Ian Thompson, legislative representative of the American Civil Liberties Union, said the inclusion of the conscience provision in the defense authorization bill was unnecessary.
“The ACLU believes that the Constitution and existing laws and regulations already offer all members of the Armed Forces, including chaplains, strong protections for their religious beliefs,” Thompson said.
Fred Sainz, the Human Rights Campaign’s vice president of communications, expressed a similar sentiment that the provision is unnecessary because service members’ religious views are already protected under current policy.
“Although this amendment is unnecessary, Congress dropped a different version adopted by the House of Representatives that would have been truly harmful, requiring the military to accommodate beliefs, actions, and speech of service members unless the armed forces could prove ‘actual harm’ to good order and discipline,” Sainz said.

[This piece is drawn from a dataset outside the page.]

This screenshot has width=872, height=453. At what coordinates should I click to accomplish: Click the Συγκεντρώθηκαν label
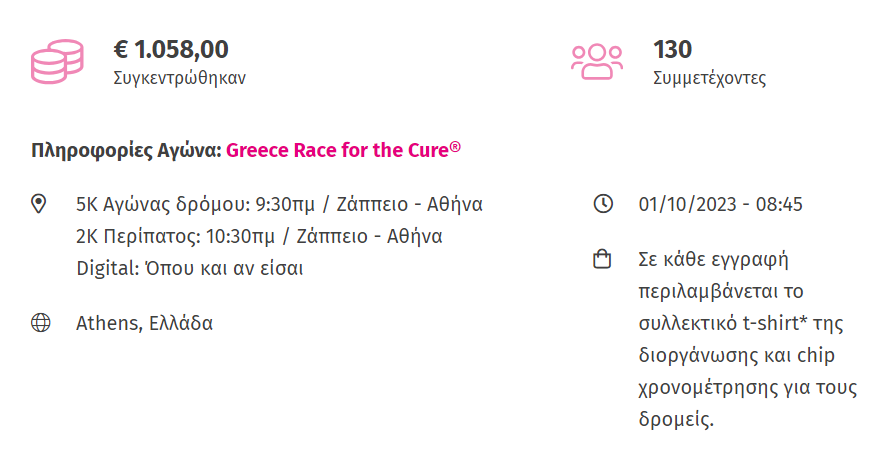point(179,78)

But the legislation as a whole also contains positive language sought by LGBT advocates in the aftermath of “Don’t Ask, Don’t Tell” repeal. Among these provisions is Section 1707 — repeal of the ban on sodomy for gay and straight service members under Article 125 of the Uniform Code of Military Justice. The provision was added by Sen. Mark Udall (D-Colo.).
In its place, the legislation inserts into military code a provision making “unnatural carnal copulation” with another person “by force” subject to a court martial. The provision also reasserts the ban on bestiality in military code.
Although the sodomy ban was rarely enforced for service members engaging in consensual sex in private, it has remained on the books and been used to prosecute troops in combination with additional infractions.
ACLU’s Thompson said the repeal of the sodomy ban is an important step forward to guarantee the liberty of service members — gay and straight — in the aftermath of “Don’t Ask, Don’t Tell” repeal.
“This is a welcome and overdue step forward that respects the liberty and privacy of all service members, and is especially significant for gay and lesbian service members whose intimate relationships, including marriages, were labeled a violation of military criminal law,” Thompson said. “Removing this stigmatizing and discriminatory provision from the Uniform Code of Military Justice advances the promise of equal treatment for all military personnel.”
Additionally, under Section 572, the legislation directs the Pentagon to submit a report to Congress no later than 180 days after the bill is signed into law on personnel policies regarding service members with HIV or Hepatitis B. The bill directs the Pentagon to include a description of the policies as well as related retention, deployment and disciplinary actions as well as an assessment of whether these policies are evidence-based and medically accurate.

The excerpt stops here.